E, de facto, o fio condutor entre ambos os livros é tal que confesso que gostaria de ter visto os dois tomos reunidos num só volume. Prática que é cada vez mais comum quando são lançadas obras com já alguns anos de idade.
A história desta série leva-nos até ao Vaticano e apresenta-nos Vince, que é um dos doze Guardiões, um grupo secreto que trabalha para o Vaticano, levando a cabo missões ao nível de um típico agente secreto, como o universal James Bond. Este grupo é tão secreto que os doze membros nem se conhecem entre si e cada missão que lhes é confiada é única e irrepetível. Vince chegou recentemente a este cargo e, nesta primeira aventura, está encarrege de adquirir alguns documentos antigos.
A narrativa arranca com bastante vigor - apresentando-nos um herói improvável, um monge guerreiro - e é hábil em cenas de ação intensas, que permitem ao leitor ficar imediatamente com uma ideia acerca do tipo de herói que tem em mãos. E logo depois da frenética ação das páginas iniciais, vemos este monge a envolver-se sexualmente com uma hospedeira da Luftansa, que tinha acabado de conhecer no lobby do hotel, onde está hospedado. Embora isto tudo me tenha parecido um pouco abrupto em termos narrativos, a verdade é que me fez crer que os dados estavam lançados para um herói cheio de carisma e com uma dualidade interessante entre ser um monge do Vaticano mas, paralelamente, um bad boy. A história cativou-me desde o início. Porém, a leitura do restante livro e do segundo volume, veio contrariar a minha expetativa inicial. Mas já lá irei.
Depois disso, e já no volume 2, Vince terá que proteger os cardeais que participam no Fórum Económico Mundial de Davos, onde uma conspiração, estratégica e tecnologicamente bem preparada, é montada com o propósito de desviar fundos dos líderes económicos mundiais presentes em Davos. A história tenta ser atual, relativa ao mundo moderno, e dar-nos também uma noção da globalização do planeta em que vivemos, em que uma ação em sítios tão diferentes como Los Angeles ou Síria pode ter influência na outra parte do mundo. E onde a guerra da atualidade é mais económica do que militar.

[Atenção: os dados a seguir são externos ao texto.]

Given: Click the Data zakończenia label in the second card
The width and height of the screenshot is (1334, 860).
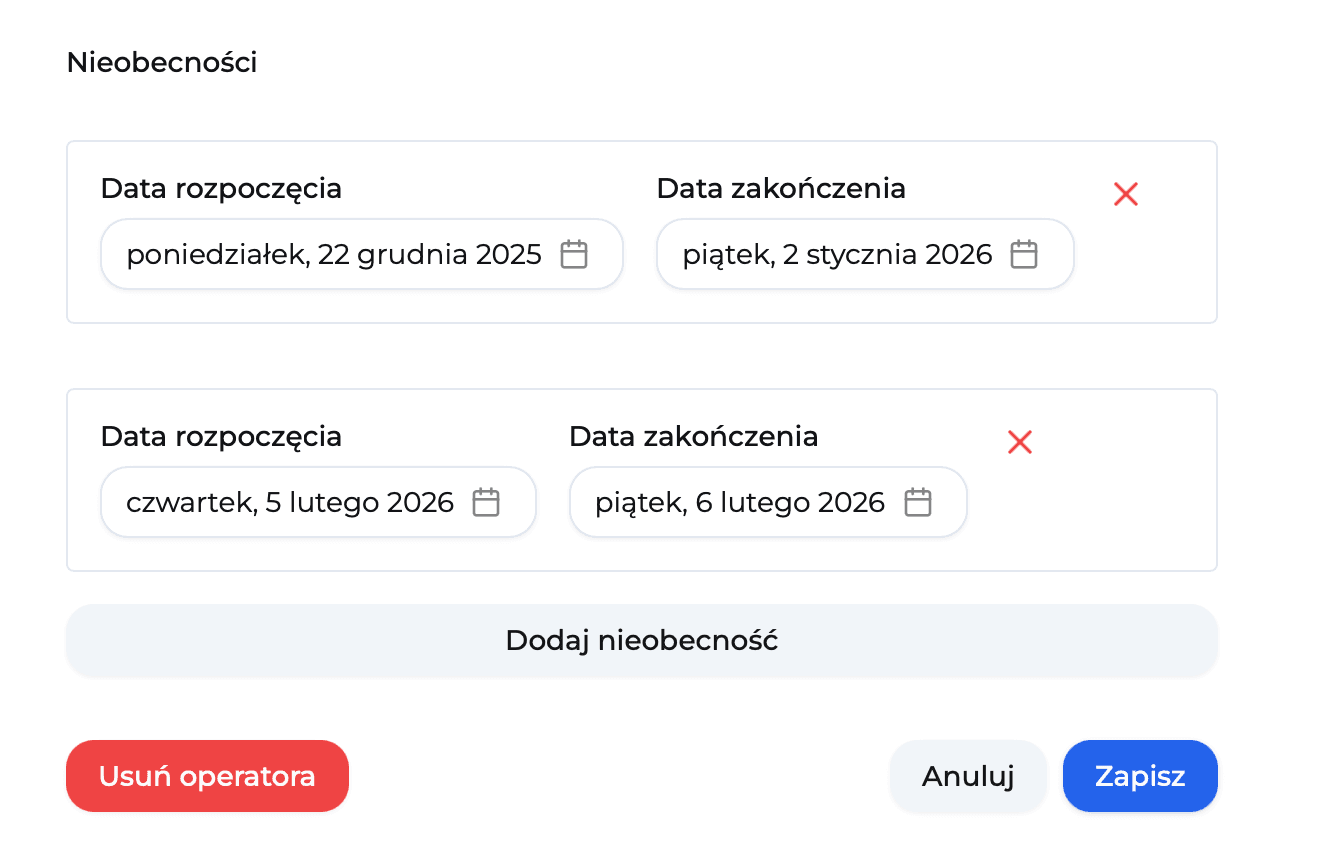Looking at the screenshot, I should [693, 436].
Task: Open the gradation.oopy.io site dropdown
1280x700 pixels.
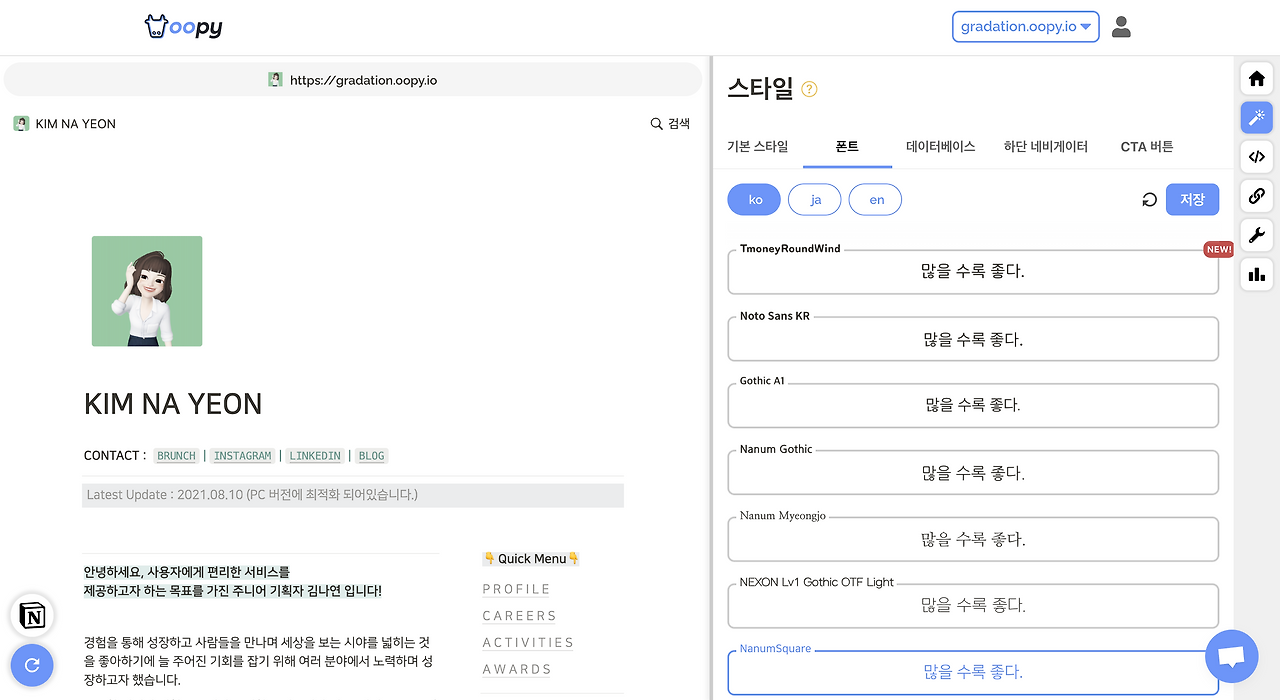Action: tap(1025, 26)
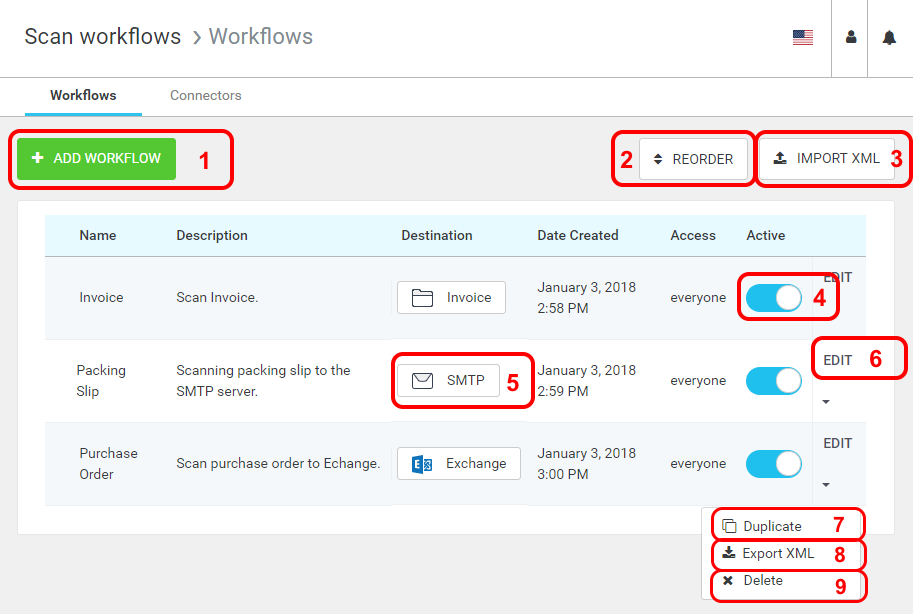Toggle the Packing Slip workflow active switch

coord(773,381)
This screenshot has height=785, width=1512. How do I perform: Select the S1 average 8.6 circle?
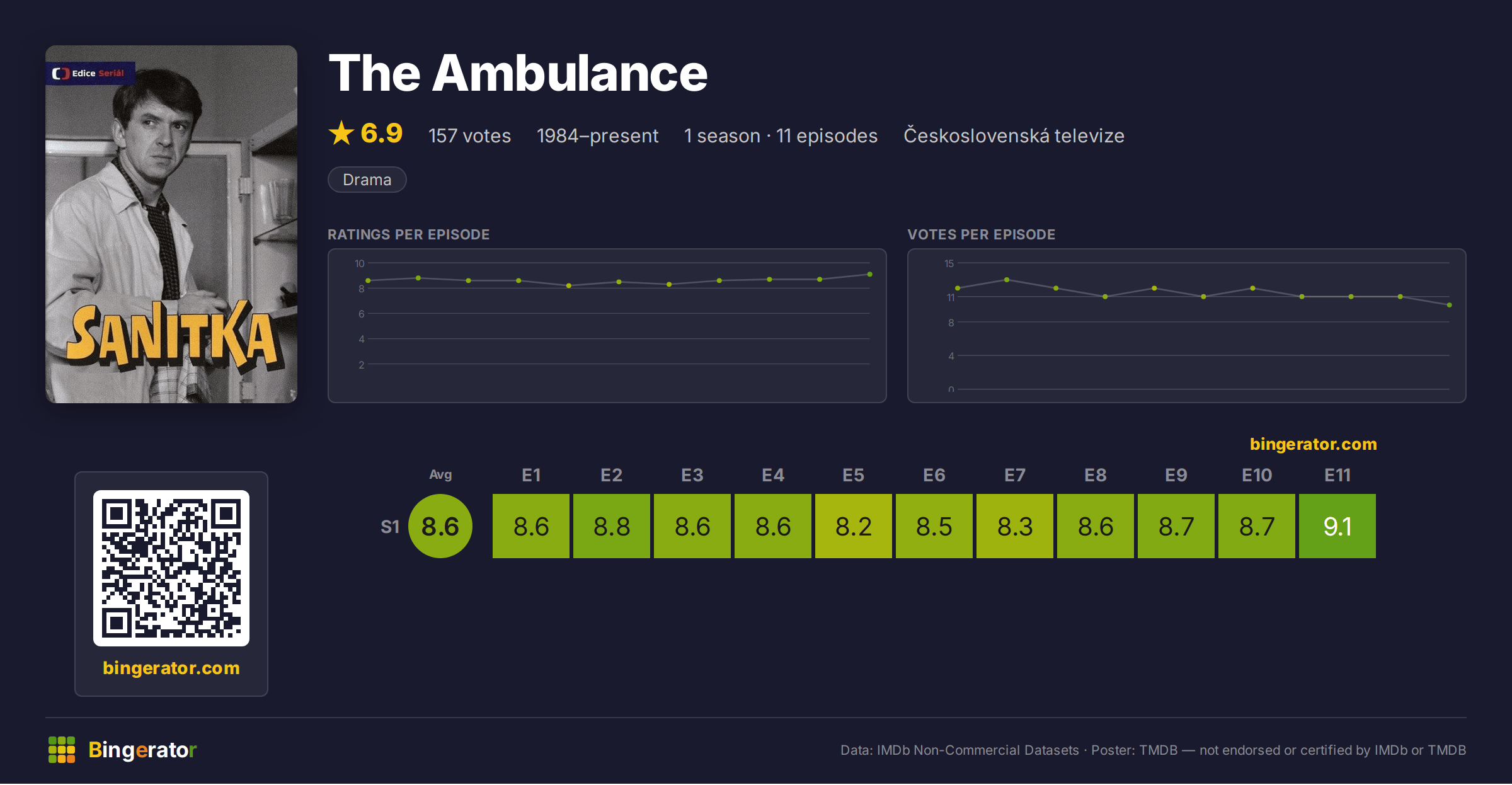click(x=440, y=526)
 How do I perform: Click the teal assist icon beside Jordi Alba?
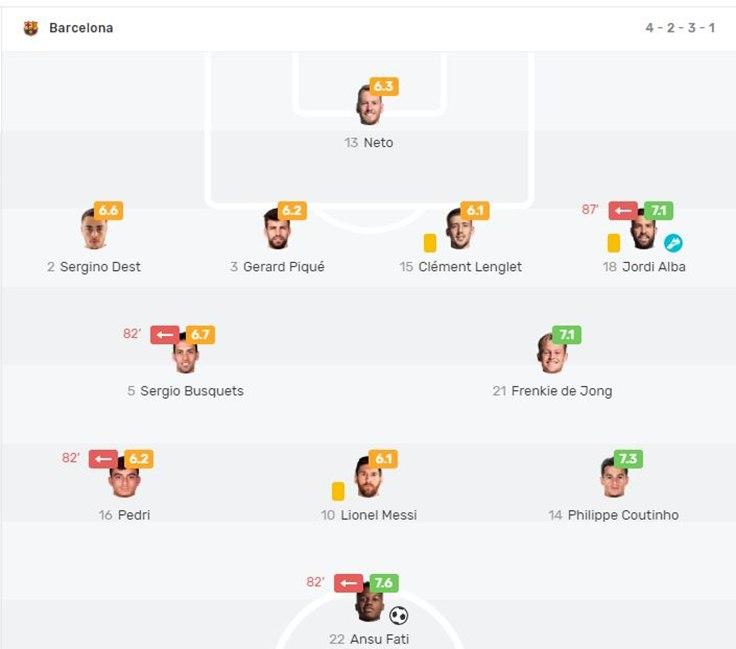(673, 243)
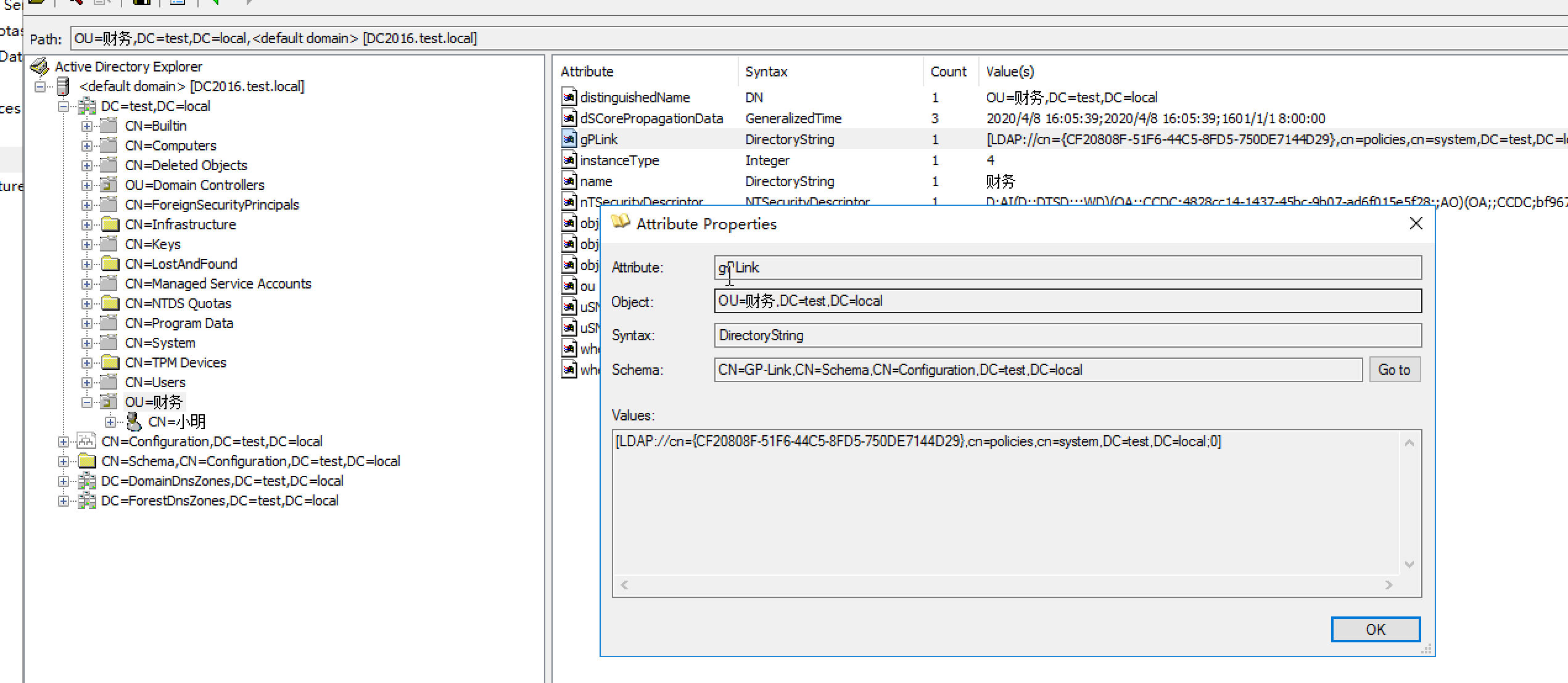Collapse the OU=财务 tree node
1568x683 pixels.
[x=87, y=402]
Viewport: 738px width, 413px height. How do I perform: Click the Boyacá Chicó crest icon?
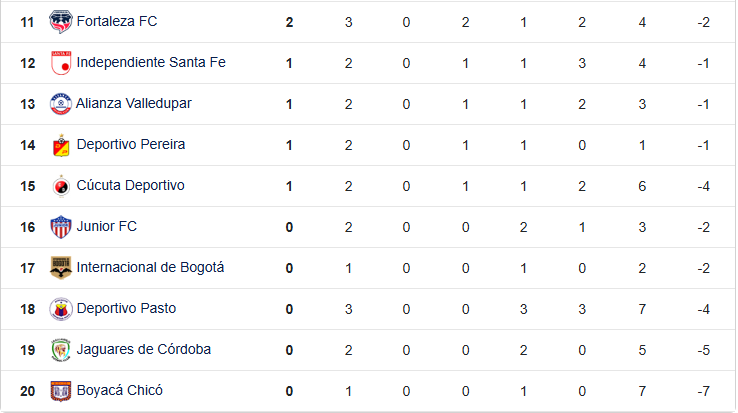[x=61, y=390]
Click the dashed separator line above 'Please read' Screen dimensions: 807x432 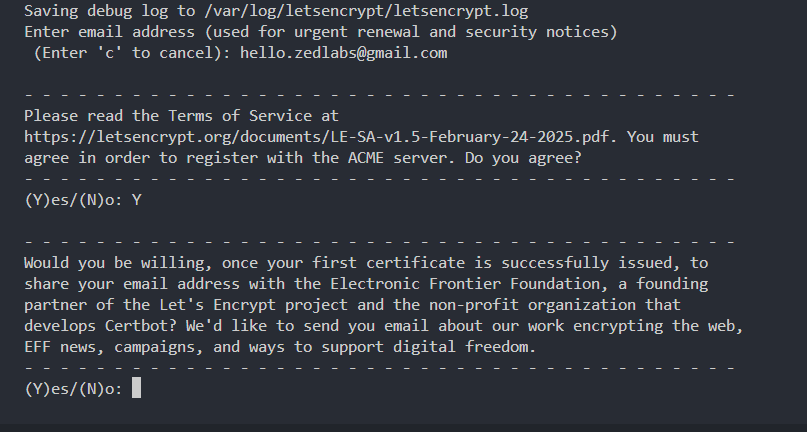tap(380, 95)
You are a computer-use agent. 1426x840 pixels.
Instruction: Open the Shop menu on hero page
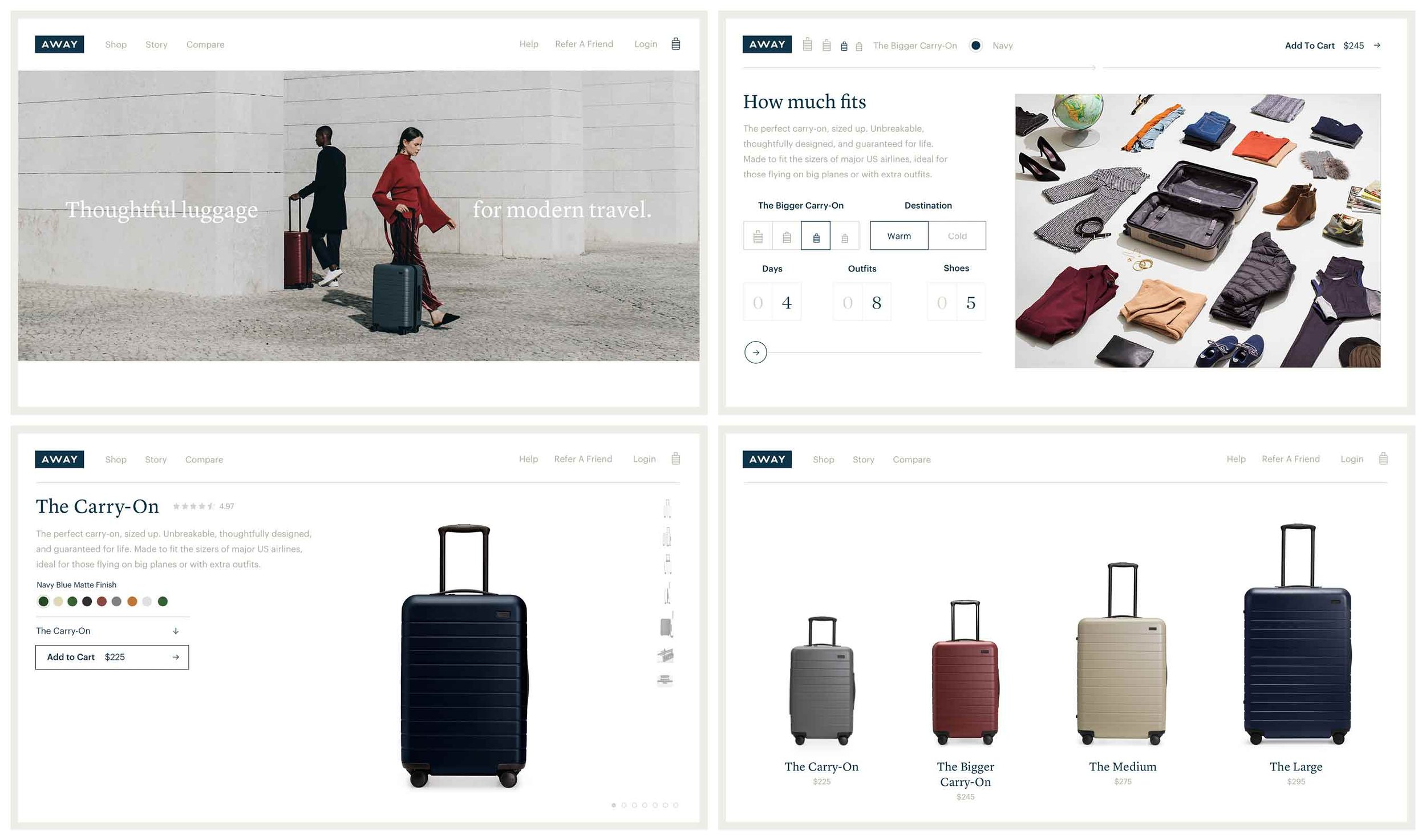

Se a ideia é interessante e pertinente, parece-me que o argumentista Yves Sente, nos oferece uma história um pouco “embrulhada” em si mesma. Que procura ter muitas coisas a acontecer mas que, depois, acaba por não conseguir ligar os pontos da narrativa entre si, da forma desejável. Acho também que Vince acaba por ser uma personagem algo clichet e com pouco carisma na maneira de ser e estar. E isso é algo que fui descobrindo ao longo dos dois livros porque, de facto, o início do primeiro livro parecia ser mais promissor do que aquilo que acabou por ser. Infelizmente, Vince é uma persoagem que acaba por não ser muito memorável. A meu ver, talvez a ação pudesse ser mais violenta ou o modo de agir do protagonista mais edgy, com mais personalidade.
Quanto à arte de Bouq, não há nada a dizer negativamente. Com o seu traço característico e tão facilmente identificavel, o autor revela toda a sua capacidade técnica para ilustrar de forma magnífica toda e qualquer cena de ação. Ou paisagens, ou ambientes citadinos, ou personagens. Não há nada que Boucq não consiga ilustrar com beleza. Já escrevi noutra altura e posso repetir-me, mas aqui vai: julgo que as ilustrações de Boucq primeiro "estranham-se" e depois "entranham-se". O nome do autor é já uma garantia de qualidade. Se me chegar às mãos um livro em que Boucq assina as ilustrações, já posso dar por garantido que, nesse cômputo, será um bom livro. E em O Guardião, não há exceções, com o autor a apresentar um estilo mais clássico na ilustração do que noutras obras como Bouncer ou o fantástico, New York Cannibals, recentemente publicado pela Ala dos Livros. O uso de planos de câmara é bom e a aplicação de cores também está bem conseguida.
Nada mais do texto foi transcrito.